Monet painting

Prête-moi ta plume: Reading “Au Printemps” de Guy de Maupassant

Transcript:

Chères auditrices, chers auditeurs, en novembre dernier, je vous avais fait découvrir une nouvelle de Guy de Maupassant : La chevelure. Je reviens vous voir aujourd’hui avec un texte du même auteur que j’ai découvert il y a peu de temps. Il s’intitule Au printemps et a été écrit en 1881. L’histoire racontée ici se passe donc « au printemps » et j’espère qu’elle vous surprendra et vous fera sourire autant que moi.

C’est étonnant et plein d’humour ! Je ne vous en dis pas plus ! Sa-vou-rez (enjoy) !

Lorsque les premiers beaux jours arrivent, que la terre s’éveille et reverdit (turns green again), que la tiédeur parfumée de l’air nous caresse la peau, entre dans la poitrine (lungs), semble pénétrer au cœur lui-même, il nous vient des désirs vagues de bonheurs indéfinis, des envies de courir, d’aller au hasard, de chercher aventure, de boire du printemps.

L’hiver ayant été fort dur (really severe) l’an dernier, ce besoin d’épanouissement (vitality) fut, au mois de mai, comme une ivresse qui m’envahit, une poussée de sève débordante (an overabundant supply of sap).

Or, en m’éveillant un matin, j’aperçus par ma fenêtre, au-dessus des maisons voisines, la grande nappe (tablecloth) bleue du ciel tout enflammée de soleil. Les serins (canaries) accrochés aux fenêtres s’égosillaient (were singing loudly) ; les bonnes (servants) chantaient à tous les étages ; une rumeur gaie montait de la rue ; et je sortis, l’esprit en fête, pour aller je ne sais où.

Les gens qu’on rencontrait souriaient ; un souffle de bonheur (an air of happiness) flottait partout dans la lumière chaude du printemps revenu. On eût dit (One might almost have said) qu’il y avait sur les villes une brise d’amour répandue ; et les jeunes femmes qui passaient en toilette du matin, portant dans les yeux comme une tendresse cachée et une grâce plus molle (languid) dans la démarche, m’emplissaient le cœur (filled my heart) de trouble (agitation).

Sans savoir comment, sans savoir pourquoi, j’arrivai au bord de la Seine. Des bateaux à vapeur (steamboats) filaient vers Suresnes, et il me vint soudain une envie démesurée de courir à travers les bois (the woods).
------------
→ **CONSIGNE**:
Répondez brièvement aux questions suivantes à partir de la transcription.
(a) En quelle année la nouvelle « Au printemps » a-t-elle été écrite ?
(b) Au cours de quel mois survient le besoin d'épanouissement décrit après l'hiver très dur ?
(c) Vers quelle localité filaient les bateaux à vapeur sur la Seine ?
Les entrées qui suivent constituent un ensemble distinct de la transcription.

→ **INFORMATIONS EXTRAITES**:
------------
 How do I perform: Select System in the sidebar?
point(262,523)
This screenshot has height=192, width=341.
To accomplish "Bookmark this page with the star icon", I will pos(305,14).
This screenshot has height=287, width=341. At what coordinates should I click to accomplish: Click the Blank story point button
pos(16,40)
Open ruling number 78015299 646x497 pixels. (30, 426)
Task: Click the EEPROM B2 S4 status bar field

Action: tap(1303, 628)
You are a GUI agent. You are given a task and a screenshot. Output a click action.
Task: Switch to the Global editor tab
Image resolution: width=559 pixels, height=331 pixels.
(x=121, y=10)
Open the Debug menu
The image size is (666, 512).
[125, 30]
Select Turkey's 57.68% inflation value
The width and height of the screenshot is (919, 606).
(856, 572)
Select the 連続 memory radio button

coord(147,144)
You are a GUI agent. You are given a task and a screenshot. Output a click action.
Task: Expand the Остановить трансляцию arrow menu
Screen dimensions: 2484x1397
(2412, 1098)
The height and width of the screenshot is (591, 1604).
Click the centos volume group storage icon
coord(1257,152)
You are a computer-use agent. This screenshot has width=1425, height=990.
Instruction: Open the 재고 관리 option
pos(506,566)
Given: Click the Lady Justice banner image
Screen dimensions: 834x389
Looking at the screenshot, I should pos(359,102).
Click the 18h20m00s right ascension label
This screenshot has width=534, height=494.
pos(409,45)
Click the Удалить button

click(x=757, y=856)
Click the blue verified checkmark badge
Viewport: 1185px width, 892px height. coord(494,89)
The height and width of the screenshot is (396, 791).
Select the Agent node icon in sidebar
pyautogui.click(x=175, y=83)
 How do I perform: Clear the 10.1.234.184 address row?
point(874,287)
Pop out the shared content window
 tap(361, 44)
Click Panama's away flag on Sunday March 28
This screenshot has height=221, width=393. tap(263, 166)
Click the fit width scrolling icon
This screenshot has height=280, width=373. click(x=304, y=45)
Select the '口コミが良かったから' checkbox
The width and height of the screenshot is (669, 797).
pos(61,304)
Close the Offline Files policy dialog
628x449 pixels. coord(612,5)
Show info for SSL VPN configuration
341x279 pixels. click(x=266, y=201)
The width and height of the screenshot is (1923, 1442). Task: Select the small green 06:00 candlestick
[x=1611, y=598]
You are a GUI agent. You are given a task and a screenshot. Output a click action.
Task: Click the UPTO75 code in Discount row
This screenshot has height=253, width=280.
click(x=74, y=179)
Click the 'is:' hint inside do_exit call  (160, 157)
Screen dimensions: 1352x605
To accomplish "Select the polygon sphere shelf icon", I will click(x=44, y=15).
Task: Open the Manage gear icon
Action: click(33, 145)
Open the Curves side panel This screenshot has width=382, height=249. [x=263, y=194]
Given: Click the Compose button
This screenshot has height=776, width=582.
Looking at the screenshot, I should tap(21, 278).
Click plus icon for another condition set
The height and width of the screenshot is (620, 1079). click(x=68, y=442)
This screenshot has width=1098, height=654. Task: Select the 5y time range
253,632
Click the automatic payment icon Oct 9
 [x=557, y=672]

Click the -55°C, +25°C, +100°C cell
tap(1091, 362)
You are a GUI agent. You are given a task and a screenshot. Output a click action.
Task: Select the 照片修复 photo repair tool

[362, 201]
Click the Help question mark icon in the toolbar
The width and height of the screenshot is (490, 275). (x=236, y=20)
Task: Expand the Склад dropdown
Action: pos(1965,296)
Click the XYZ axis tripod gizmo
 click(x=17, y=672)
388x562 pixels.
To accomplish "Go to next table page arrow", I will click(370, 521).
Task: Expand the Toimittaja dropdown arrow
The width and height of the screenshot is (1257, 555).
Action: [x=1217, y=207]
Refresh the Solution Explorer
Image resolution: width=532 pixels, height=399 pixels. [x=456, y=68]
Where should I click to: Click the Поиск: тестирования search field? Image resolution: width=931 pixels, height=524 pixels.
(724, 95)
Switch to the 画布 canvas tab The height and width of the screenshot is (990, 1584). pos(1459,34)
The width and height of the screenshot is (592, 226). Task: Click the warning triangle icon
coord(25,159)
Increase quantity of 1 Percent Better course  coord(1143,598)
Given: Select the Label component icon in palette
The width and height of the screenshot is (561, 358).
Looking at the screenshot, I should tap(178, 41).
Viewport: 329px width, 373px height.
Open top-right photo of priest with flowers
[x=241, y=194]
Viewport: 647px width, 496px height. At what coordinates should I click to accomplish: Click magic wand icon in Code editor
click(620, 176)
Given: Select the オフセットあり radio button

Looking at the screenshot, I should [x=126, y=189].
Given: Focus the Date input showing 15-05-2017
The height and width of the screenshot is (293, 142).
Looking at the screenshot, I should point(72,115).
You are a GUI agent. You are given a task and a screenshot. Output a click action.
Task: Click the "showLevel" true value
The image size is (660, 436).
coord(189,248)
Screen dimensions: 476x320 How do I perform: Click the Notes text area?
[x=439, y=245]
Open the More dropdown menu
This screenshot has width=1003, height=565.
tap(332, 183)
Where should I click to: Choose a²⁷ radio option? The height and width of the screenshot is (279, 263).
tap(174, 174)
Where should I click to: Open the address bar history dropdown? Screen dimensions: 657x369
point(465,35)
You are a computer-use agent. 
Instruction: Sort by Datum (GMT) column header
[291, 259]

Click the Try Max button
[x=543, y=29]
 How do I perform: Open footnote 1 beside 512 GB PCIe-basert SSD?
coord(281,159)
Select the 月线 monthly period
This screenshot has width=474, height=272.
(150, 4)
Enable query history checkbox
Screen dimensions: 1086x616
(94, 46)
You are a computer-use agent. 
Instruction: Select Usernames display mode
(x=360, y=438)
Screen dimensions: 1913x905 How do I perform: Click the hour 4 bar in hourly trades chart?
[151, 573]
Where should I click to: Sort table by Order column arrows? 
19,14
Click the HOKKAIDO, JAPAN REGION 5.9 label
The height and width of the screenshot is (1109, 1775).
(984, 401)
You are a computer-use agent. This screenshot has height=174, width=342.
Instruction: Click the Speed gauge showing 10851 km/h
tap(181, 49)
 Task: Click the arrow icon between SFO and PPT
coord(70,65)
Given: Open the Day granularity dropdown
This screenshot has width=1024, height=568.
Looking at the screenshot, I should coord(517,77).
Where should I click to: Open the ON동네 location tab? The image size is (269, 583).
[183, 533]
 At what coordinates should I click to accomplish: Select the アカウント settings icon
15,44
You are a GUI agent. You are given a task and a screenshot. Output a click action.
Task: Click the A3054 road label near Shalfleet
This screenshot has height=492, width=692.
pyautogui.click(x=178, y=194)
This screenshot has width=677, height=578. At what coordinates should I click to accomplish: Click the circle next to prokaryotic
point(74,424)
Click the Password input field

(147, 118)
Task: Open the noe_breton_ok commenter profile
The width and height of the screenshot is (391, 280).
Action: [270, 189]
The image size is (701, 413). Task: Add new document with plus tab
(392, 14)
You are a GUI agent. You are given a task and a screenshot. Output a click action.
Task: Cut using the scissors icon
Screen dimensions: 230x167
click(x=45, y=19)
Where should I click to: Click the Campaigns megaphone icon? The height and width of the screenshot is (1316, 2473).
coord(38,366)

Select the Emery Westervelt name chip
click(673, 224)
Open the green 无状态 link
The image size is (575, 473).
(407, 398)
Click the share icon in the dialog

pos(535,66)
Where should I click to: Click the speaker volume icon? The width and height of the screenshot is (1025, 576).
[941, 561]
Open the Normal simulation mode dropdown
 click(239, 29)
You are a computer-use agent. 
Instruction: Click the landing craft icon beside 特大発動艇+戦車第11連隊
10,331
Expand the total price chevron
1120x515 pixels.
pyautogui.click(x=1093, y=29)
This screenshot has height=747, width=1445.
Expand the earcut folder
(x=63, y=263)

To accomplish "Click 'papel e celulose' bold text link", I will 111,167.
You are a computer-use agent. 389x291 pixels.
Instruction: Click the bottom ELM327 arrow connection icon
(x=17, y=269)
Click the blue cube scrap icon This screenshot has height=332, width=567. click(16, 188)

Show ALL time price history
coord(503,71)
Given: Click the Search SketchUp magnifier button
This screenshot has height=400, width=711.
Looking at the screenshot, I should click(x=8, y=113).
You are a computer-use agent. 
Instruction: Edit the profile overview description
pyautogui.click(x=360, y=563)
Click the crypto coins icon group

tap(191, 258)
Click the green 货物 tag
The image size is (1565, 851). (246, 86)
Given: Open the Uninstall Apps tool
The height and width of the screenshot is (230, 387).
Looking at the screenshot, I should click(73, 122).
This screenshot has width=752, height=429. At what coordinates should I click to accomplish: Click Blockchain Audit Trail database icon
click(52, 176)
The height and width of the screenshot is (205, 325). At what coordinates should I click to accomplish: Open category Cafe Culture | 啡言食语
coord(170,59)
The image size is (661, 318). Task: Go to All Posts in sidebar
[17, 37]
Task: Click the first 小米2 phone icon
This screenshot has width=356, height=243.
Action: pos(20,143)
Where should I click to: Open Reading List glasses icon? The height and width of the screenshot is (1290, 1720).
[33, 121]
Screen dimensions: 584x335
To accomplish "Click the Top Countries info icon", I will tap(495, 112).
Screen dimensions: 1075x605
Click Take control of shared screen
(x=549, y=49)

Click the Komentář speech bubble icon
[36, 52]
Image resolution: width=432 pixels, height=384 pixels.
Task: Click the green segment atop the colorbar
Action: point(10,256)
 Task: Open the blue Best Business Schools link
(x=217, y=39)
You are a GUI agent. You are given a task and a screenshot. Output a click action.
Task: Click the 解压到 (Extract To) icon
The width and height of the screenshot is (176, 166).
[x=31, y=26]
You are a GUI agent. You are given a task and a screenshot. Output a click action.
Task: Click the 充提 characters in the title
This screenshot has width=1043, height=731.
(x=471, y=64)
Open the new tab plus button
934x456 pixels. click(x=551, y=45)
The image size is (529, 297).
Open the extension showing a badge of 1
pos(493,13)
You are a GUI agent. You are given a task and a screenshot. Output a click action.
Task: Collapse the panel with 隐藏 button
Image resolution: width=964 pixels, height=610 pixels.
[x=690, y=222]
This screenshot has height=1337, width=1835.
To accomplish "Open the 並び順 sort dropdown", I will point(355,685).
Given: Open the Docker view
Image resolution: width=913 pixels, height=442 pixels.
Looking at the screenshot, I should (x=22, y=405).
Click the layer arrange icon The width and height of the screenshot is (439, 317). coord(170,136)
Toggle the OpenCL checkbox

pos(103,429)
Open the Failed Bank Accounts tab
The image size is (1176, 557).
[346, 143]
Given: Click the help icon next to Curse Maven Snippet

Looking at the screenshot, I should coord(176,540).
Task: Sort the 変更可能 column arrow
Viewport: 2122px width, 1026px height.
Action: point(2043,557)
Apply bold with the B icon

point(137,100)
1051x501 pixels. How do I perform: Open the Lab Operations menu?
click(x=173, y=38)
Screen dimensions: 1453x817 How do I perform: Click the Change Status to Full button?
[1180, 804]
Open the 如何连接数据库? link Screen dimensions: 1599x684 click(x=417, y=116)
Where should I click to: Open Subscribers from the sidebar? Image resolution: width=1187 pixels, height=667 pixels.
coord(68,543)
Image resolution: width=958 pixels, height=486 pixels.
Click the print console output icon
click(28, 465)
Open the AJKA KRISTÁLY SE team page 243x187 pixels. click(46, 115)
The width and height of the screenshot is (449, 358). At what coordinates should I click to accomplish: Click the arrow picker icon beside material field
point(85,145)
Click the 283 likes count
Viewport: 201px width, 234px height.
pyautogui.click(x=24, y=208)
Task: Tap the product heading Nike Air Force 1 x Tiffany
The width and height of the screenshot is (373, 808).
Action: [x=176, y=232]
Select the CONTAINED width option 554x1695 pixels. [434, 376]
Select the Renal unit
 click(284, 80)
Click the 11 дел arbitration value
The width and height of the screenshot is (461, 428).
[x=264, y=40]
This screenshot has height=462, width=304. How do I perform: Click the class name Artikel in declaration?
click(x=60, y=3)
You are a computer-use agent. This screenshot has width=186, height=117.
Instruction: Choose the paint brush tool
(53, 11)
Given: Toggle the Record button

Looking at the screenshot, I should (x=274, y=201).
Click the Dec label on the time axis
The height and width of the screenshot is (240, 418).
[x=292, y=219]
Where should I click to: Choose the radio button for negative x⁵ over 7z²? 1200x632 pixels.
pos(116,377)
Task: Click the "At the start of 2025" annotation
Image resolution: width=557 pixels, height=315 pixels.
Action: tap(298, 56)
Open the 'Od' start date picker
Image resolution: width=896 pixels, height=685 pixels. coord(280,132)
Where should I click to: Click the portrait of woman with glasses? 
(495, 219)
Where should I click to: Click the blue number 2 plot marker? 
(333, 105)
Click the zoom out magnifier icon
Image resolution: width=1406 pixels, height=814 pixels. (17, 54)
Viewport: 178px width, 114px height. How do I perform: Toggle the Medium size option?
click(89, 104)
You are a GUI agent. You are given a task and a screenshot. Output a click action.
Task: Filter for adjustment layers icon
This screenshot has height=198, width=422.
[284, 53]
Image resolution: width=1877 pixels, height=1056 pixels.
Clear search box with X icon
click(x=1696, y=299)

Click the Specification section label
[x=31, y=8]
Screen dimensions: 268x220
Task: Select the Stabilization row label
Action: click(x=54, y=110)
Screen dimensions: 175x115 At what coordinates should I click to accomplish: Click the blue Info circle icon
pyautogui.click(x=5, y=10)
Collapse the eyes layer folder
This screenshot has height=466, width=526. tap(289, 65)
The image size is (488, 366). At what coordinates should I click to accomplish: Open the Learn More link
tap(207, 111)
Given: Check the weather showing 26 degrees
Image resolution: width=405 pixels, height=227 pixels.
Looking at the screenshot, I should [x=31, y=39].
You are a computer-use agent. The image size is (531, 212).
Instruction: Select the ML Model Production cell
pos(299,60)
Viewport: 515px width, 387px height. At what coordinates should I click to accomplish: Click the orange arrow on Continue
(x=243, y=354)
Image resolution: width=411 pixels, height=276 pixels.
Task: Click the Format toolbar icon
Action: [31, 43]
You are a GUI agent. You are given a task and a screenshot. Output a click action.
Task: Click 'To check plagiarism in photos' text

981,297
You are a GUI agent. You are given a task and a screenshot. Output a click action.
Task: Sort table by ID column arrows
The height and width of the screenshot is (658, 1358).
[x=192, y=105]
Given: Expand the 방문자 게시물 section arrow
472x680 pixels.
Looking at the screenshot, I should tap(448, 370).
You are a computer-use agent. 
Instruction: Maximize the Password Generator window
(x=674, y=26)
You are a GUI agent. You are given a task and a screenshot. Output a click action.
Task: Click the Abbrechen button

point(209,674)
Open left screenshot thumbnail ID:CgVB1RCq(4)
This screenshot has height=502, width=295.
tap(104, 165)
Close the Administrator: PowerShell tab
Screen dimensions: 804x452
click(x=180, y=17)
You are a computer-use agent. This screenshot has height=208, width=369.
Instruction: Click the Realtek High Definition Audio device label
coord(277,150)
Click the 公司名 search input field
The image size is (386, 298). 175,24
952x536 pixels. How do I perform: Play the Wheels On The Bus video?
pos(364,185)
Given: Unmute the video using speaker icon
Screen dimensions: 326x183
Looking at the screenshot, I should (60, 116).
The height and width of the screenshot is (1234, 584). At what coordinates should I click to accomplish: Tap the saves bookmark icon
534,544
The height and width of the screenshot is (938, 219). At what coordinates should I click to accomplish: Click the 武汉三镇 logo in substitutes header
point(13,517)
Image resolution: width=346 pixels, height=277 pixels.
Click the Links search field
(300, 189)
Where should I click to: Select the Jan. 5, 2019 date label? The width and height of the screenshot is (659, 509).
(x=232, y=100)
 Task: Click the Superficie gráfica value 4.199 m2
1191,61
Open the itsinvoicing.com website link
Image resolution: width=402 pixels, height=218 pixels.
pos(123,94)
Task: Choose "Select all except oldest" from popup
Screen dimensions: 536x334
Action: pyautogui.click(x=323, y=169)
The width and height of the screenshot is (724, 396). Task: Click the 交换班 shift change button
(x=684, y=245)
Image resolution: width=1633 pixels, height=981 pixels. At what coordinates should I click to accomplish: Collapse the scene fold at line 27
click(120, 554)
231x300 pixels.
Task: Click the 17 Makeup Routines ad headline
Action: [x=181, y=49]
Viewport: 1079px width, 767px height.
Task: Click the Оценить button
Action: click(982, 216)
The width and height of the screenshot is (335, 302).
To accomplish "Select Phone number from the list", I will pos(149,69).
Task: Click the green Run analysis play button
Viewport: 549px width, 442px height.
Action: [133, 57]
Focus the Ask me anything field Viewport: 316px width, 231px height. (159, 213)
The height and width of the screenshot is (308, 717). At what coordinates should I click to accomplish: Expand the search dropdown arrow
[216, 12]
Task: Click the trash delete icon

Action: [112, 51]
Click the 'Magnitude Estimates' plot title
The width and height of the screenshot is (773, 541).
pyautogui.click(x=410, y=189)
------------
→ **RÉSULTAT DE L'EXERCICE**:
(a) En 1881.
(b) Au mois de mai.
(c) Vers Suresnes.